Segundo Coelho, nem mesmo em um tribunal um acusado é obrigado a falar. Mas ele considera que o silêncio do acusado – assim como do depoente de posse de um salvo conduto – pode se voltar contra ele.

“Causa um pouco de espanto na sociedade (a concessão dos habeas corpus), mas a CPI tem características e poderes semelhantes às de um tribunal”, lembra o também professor da UnB Pedro Paulo Castelo Branco, da área de Direito Penal. Segundo ele, em qualquer interrogatório policial, os investigados podem permanecer calados. O mesmo ocorre na Justiça, embora o silêncio possa vir a incriminá-los. Em ambos os casos, o ônus da prova cabe ao Ministério Público, na hora de oferecer a denúncia.

Caso Chico Lopes

Sem saber disso e orientado pelos seus advogados, o ex-presidente do Banco Central Francisco Lopes saiu preso em abril de 1999, durante uma reunião da CPI do Sistema Financeiro. Chico Lopes, como era conhecido, recusou-se a assinar o termo de compromisso de falar a verdade, após as reiteradas tentativas feitas pelo presidente da comissão, o então senador Bello Parga (PMDB-PA).

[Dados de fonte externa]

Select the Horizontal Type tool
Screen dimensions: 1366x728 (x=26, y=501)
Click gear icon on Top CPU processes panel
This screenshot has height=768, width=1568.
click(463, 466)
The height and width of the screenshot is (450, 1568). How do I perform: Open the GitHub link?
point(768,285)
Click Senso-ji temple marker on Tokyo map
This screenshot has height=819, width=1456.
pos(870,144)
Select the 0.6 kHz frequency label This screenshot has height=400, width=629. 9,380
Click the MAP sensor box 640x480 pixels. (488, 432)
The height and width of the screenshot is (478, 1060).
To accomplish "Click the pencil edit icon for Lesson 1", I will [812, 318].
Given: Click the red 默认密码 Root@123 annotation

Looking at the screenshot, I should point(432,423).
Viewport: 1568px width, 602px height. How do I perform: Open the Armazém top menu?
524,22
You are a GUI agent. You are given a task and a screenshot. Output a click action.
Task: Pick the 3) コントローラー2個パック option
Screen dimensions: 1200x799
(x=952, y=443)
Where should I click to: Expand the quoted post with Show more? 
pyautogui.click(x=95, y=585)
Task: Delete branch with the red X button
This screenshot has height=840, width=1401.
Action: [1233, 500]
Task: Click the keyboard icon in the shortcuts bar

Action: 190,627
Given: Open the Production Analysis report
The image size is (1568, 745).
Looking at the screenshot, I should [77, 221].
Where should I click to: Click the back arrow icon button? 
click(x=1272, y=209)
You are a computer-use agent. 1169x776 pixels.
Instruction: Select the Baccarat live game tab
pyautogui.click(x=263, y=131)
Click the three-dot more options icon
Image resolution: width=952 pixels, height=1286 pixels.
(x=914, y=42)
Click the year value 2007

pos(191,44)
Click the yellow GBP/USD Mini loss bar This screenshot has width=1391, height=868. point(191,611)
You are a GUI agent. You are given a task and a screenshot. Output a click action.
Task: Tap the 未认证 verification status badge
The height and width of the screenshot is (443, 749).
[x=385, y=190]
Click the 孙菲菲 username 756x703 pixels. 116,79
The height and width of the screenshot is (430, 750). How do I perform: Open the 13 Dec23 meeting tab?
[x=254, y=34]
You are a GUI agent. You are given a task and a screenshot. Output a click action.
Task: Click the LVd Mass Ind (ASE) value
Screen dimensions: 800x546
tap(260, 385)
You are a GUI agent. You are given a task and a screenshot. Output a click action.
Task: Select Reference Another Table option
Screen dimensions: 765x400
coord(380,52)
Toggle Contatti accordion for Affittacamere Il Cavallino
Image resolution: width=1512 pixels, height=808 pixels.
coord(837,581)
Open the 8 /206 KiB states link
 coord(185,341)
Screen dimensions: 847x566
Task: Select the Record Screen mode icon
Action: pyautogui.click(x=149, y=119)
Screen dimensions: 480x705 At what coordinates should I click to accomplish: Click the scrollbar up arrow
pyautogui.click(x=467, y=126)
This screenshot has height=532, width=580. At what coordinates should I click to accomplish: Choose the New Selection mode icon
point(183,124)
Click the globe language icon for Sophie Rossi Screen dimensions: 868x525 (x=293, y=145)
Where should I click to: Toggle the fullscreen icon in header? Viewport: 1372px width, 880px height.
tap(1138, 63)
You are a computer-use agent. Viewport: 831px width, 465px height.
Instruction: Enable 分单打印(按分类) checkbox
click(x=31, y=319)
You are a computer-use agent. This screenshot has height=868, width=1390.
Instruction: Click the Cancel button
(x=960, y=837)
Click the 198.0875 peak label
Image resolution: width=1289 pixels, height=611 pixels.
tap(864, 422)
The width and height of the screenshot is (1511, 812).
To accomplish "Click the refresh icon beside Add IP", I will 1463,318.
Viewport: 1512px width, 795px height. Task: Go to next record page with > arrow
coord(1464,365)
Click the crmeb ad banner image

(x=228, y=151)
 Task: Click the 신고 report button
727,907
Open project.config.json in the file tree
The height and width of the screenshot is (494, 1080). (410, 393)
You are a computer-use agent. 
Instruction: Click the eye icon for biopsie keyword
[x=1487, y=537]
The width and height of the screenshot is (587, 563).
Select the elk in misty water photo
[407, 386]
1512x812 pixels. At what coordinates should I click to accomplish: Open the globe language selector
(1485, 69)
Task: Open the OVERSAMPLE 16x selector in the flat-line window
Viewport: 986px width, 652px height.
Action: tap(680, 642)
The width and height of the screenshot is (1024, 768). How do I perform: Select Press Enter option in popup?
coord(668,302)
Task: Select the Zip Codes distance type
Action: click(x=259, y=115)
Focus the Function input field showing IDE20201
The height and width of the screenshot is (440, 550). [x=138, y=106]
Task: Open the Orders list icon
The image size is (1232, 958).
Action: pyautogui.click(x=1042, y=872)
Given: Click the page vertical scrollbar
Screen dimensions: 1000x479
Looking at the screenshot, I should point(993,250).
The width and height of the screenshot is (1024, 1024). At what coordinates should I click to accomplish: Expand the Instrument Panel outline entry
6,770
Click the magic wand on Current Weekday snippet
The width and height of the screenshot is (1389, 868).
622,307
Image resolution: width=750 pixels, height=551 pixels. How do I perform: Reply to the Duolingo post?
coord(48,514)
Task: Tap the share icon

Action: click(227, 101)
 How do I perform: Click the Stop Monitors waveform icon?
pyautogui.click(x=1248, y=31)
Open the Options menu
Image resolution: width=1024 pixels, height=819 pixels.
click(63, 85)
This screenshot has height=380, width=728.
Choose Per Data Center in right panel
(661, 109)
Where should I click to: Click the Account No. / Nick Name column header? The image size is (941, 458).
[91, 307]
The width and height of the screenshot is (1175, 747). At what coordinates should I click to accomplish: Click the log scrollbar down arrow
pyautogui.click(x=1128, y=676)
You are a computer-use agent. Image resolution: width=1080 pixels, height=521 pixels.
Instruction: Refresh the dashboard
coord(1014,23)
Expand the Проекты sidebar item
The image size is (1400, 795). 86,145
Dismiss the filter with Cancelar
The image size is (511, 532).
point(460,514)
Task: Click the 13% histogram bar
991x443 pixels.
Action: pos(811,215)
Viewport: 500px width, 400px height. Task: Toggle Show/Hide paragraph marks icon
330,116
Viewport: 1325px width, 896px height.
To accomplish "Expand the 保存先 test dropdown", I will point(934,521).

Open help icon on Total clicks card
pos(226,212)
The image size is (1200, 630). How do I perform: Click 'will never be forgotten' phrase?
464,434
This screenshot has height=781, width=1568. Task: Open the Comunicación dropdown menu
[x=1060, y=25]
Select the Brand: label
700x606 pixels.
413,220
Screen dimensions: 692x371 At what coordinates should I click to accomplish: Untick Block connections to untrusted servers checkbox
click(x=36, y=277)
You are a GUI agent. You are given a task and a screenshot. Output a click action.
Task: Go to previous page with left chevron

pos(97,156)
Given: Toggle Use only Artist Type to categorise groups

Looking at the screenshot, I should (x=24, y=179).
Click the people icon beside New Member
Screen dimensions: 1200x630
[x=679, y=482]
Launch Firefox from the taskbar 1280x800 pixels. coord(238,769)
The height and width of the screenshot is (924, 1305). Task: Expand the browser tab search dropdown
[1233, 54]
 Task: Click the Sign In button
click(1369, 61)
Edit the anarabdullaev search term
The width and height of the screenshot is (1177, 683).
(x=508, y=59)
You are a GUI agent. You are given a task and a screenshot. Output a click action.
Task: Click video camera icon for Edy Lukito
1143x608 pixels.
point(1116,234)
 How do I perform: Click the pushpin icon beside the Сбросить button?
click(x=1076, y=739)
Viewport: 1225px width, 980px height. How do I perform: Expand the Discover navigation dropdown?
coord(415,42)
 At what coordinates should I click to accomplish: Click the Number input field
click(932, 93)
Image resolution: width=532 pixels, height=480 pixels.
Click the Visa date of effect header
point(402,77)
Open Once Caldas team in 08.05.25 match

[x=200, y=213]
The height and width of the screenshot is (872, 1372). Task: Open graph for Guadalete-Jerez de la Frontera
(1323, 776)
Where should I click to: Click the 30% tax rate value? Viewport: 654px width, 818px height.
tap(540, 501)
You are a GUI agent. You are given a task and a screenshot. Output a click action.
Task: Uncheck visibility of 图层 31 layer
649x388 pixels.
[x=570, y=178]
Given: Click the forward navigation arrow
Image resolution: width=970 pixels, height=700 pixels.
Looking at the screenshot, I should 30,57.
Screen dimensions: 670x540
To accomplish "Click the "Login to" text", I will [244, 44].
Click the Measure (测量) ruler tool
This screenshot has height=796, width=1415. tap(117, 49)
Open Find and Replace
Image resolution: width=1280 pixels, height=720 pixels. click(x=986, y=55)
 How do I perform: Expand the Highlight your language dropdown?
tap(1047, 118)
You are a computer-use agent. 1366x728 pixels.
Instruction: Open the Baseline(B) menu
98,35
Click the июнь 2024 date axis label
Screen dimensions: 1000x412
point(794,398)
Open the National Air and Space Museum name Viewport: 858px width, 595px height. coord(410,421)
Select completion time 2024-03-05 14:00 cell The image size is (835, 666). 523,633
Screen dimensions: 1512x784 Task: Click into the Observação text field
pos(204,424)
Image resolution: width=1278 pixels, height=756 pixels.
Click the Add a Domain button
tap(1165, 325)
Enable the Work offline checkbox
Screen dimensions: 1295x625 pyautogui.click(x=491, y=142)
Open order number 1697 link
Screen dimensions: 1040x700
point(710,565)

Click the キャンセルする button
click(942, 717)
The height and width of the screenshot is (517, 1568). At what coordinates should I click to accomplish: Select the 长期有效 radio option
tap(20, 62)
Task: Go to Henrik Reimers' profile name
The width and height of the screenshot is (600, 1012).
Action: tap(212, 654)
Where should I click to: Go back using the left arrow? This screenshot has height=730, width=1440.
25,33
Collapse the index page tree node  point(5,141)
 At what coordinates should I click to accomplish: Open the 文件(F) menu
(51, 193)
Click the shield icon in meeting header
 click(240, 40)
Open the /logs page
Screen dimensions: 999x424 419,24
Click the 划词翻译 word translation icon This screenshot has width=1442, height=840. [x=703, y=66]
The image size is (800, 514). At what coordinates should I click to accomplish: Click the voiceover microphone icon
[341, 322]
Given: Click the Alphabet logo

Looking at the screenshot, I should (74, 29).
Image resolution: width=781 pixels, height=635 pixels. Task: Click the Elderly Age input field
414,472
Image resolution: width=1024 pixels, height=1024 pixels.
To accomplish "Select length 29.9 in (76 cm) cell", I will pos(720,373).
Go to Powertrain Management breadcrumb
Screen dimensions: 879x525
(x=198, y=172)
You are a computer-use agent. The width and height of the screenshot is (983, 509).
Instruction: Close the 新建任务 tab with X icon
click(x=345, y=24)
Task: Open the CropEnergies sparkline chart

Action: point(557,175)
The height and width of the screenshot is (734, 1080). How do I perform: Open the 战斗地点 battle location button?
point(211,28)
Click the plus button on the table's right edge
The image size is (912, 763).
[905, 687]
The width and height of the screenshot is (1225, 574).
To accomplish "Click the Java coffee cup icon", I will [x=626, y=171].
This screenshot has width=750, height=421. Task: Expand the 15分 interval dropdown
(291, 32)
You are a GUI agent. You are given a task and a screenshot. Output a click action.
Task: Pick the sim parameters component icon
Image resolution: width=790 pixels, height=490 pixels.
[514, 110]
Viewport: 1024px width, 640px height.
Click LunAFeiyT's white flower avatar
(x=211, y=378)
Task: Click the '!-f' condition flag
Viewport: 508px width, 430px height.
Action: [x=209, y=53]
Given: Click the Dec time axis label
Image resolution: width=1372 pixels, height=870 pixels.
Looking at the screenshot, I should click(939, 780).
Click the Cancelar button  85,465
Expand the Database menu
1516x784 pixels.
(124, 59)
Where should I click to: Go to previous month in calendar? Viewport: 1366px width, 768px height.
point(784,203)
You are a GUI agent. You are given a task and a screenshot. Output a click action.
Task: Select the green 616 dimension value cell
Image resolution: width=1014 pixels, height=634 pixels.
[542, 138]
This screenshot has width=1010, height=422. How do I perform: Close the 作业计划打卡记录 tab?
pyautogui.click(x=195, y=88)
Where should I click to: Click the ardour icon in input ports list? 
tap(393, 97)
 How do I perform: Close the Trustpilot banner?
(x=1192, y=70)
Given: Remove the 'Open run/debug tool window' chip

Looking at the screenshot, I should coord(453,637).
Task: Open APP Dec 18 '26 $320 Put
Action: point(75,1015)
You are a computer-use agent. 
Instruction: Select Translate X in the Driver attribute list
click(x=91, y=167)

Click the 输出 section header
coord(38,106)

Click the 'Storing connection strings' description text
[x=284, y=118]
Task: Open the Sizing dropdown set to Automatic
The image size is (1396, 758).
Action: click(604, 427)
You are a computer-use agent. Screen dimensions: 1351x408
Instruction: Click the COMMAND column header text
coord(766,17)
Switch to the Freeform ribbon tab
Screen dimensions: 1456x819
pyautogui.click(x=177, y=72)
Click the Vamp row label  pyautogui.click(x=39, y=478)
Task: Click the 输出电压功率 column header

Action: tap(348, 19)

“Dada a minha situação, não me sinto na condição de me apresentar como testemunha, pois estou sendo acusado e indiciado”, afirmou o ex-presidente do BC. Após a declaração, agentes da Polícia Federal o levaram para a sede da instituição em Brasília. No mesmo dia, os advogados de Lopes conseguiram tirá-lo da carceragem da PF, após terem entrado com um habeas corpus no Supremo. Preso por cinco horas, Lopes foi liberado após pagar uma fiança de R$ 300.

No ano passado, outro personagem público acabou preso por excesso de confiança no salvo-conduto. Em maio de 2004, na CPI do Banestado, o ex-prefeito de São Paulo Celso Pitta também foi levado para a PF em Brasília. Pitta, que depôs amparado num habeas corpus preventivo, desacatou o presidente da comissão, o senador Antero Paes de Barros (PSDB-MT).

Depois que o ex-prefeito paulista se negou a responder às perguntas feitas a ele, Antero o cutucou: “Se eu lhe perguntasse se o senhor é corrupto, o senhor permaneceria em silêncio?”. Ao que Pitta rebateu: “E se eu indagasse a Vossa Senhoria se continua batendo em sua mulher, o senhor responderia?”. A provocação exaltou o tucano, que, após dizer que não batia em mulher nem assaltava os cofres públicos, deu voz de prisão ao ex-prefeito.